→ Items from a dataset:
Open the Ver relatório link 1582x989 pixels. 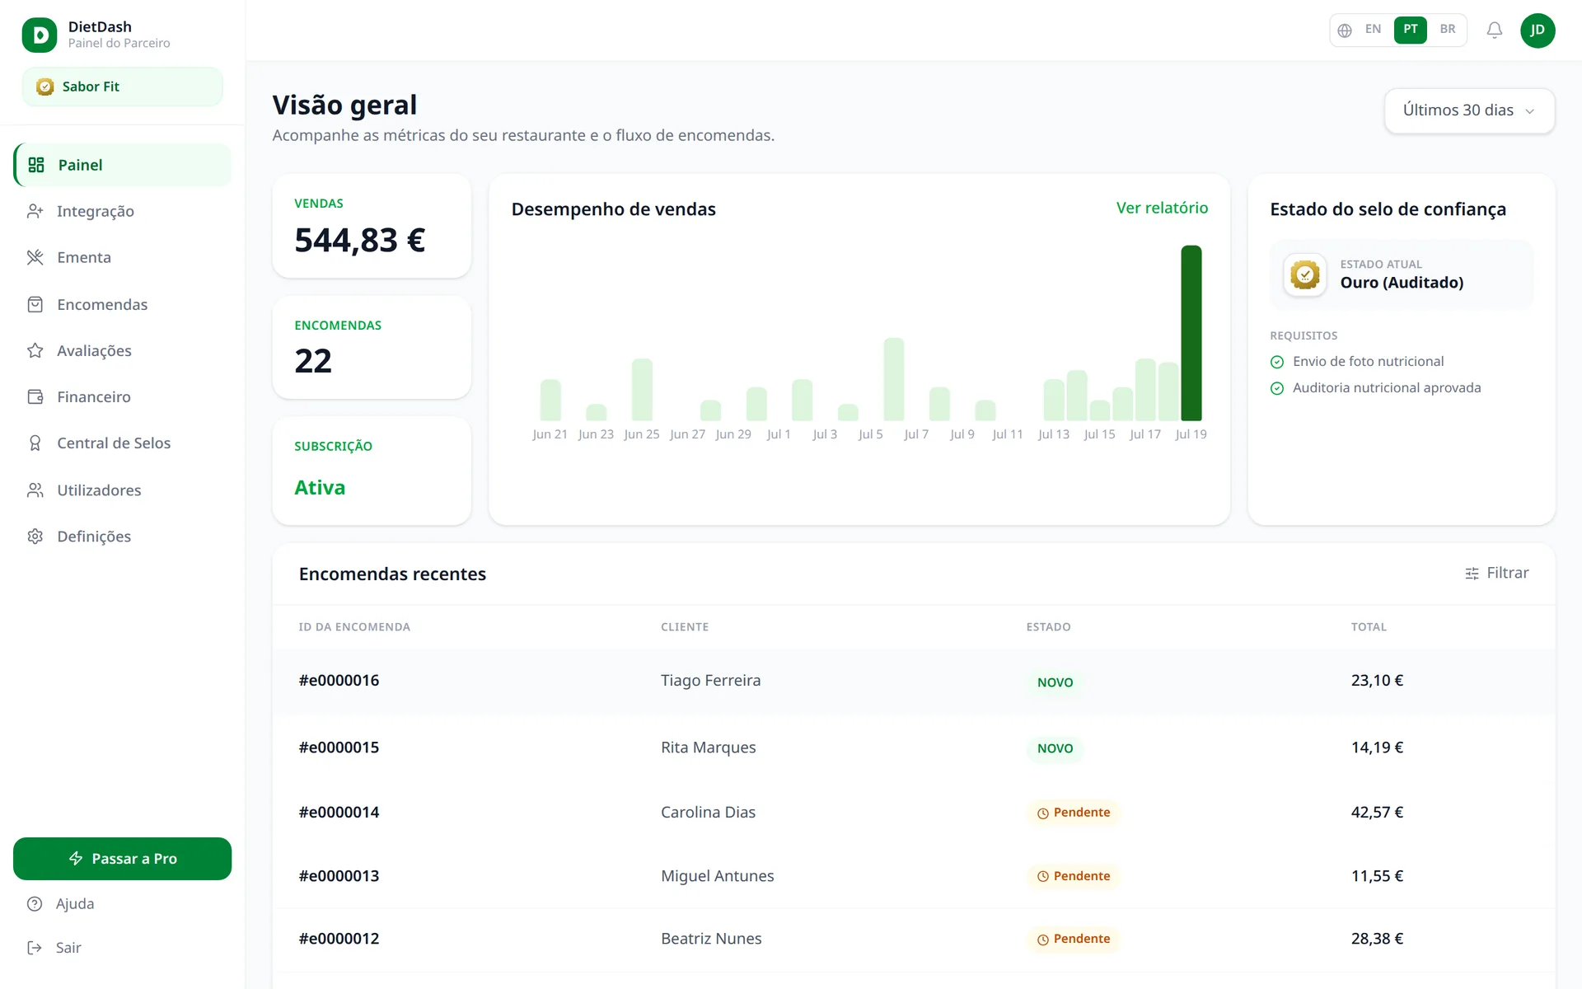(1162, 208)
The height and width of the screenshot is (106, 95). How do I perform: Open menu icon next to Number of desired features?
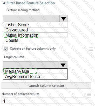89,94
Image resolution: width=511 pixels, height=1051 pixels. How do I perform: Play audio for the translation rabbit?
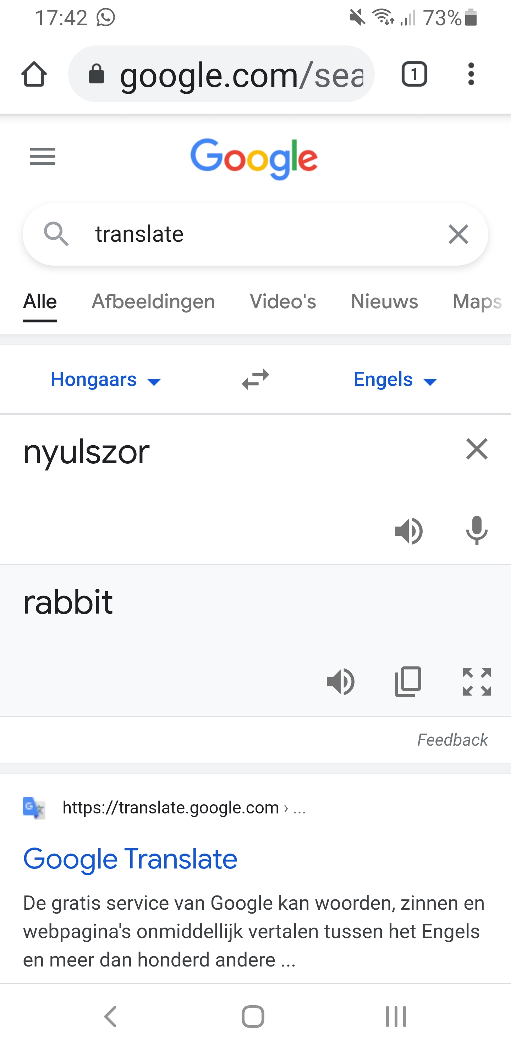[341, 682]
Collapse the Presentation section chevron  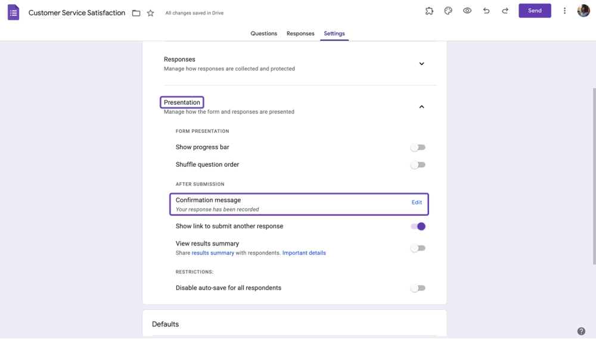pyautogui.click(x=421, y=107)
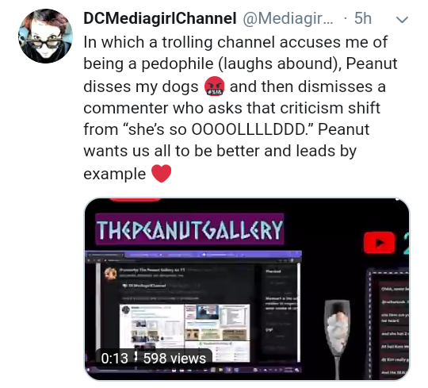This screenshot has height=388, width=428.
Task: Click the red YouTube play logo in video
Action: [380, 243]
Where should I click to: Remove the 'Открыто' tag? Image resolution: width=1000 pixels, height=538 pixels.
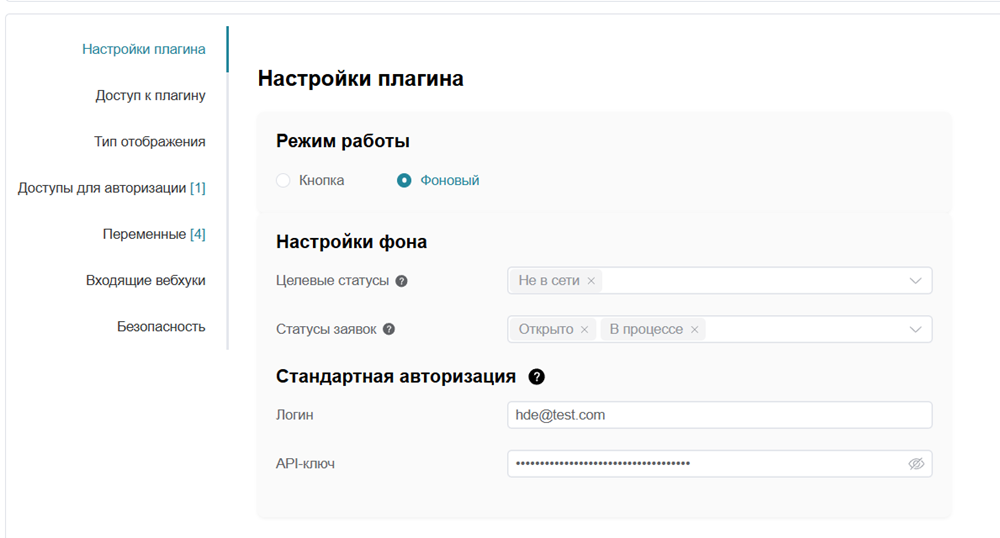[x=584, y=329]
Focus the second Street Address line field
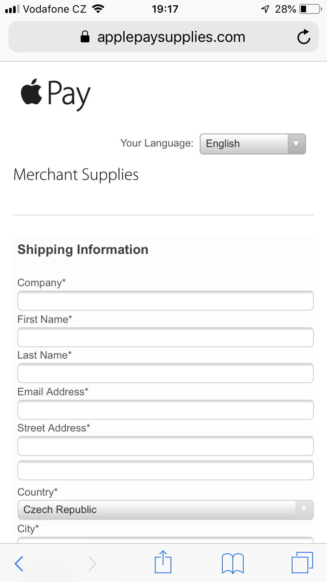 click(165, 470)
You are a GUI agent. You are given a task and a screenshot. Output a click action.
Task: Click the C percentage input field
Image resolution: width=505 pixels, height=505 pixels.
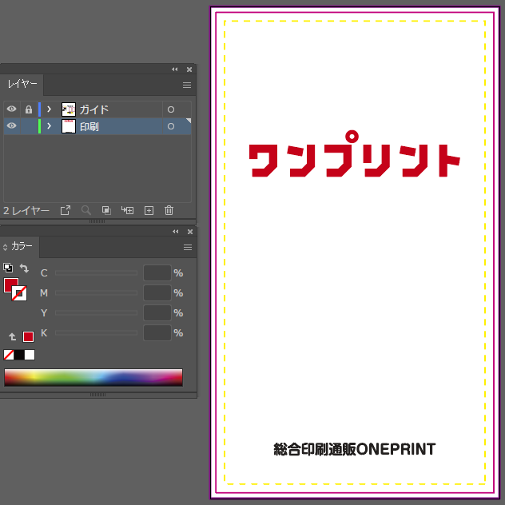157,273
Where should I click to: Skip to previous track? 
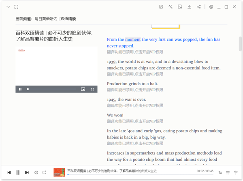(9, 172)
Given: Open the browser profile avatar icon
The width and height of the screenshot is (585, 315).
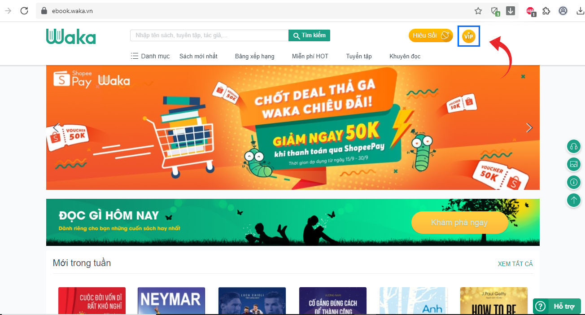Looking at the screenshot, I should (563, 11).
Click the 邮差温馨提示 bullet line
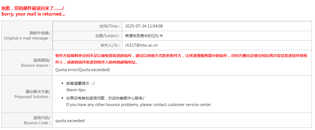315x130 pixels. pyautogui.click(x=80, y=84)
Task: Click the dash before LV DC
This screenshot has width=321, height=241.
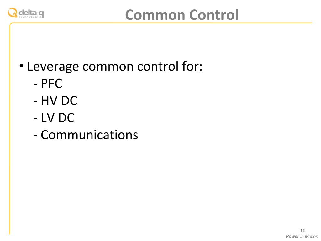Action: (x=35, y=119)
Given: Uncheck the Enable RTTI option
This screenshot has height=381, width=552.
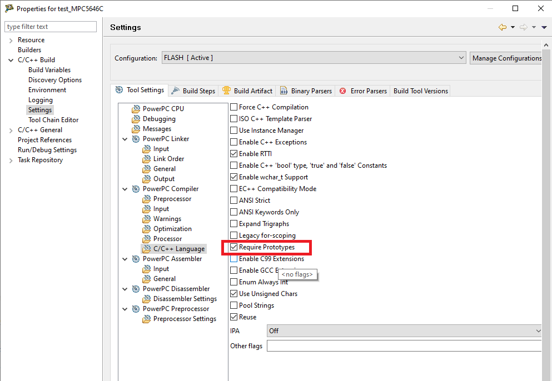Looking at the screenshot, I should pyautogui.click(x=233, y=153).
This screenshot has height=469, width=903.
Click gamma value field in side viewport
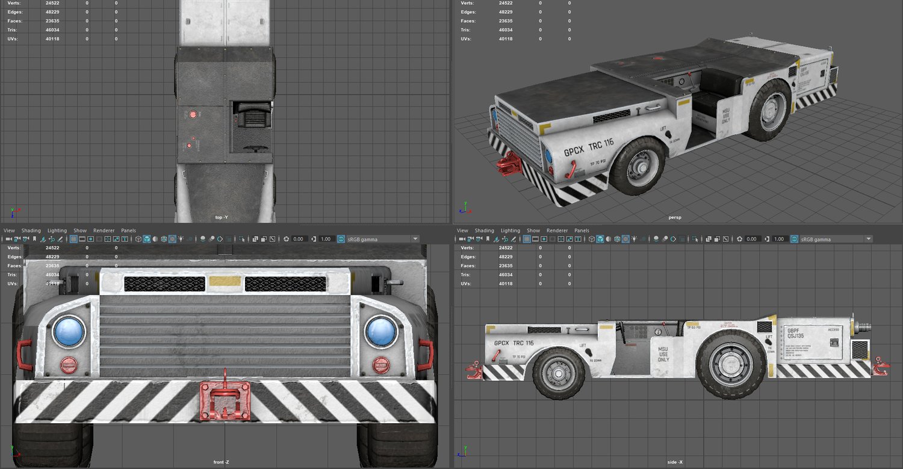click(x=779, y=239)
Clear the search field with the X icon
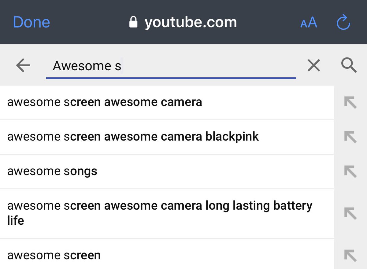 coord(313,65)
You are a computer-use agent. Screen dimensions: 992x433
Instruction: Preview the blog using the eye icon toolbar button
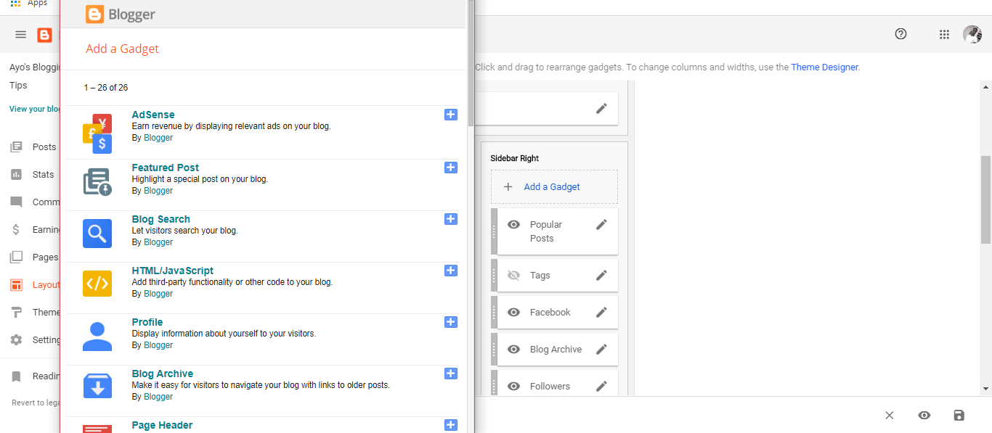[x=924, y=415]
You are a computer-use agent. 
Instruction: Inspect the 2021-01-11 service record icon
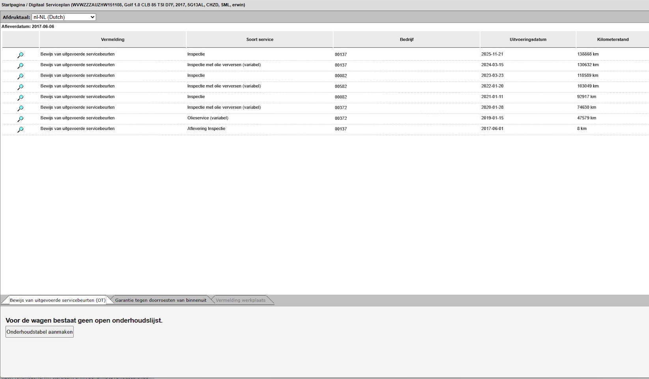click(x=21, y=98)
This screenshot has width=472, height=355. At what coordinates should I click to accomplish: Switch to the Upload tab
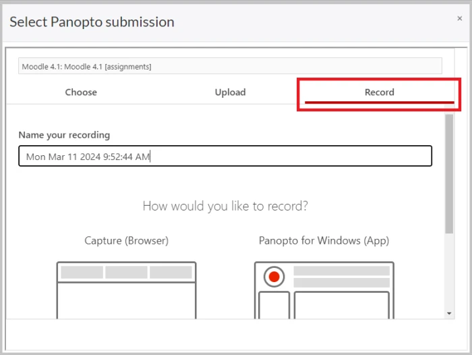coord(230,92)
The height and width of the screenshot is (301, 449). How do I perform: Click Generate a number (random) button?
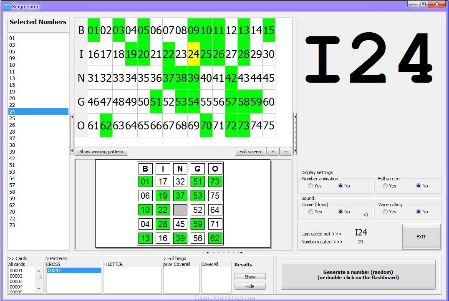coord(358,275)
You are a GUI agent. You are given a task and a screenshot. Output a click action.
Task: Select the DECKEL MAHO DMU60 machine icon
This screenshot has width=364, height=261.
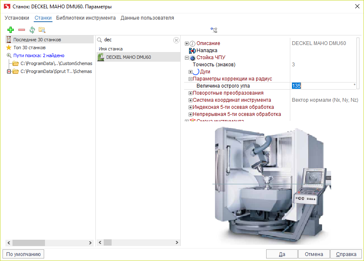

→ Task prompt: Among the lines above, find those with the word "agent" and list them.

→ Completed exercise:
You are a GUI agent. You are given a task and a screenshot. Output a click action.
You are a computer-use agent. Screen dimensions: 992x433
You are a computer-use agent. 
You are a GUI agent. You are given a task and a screenshot. Output a click action.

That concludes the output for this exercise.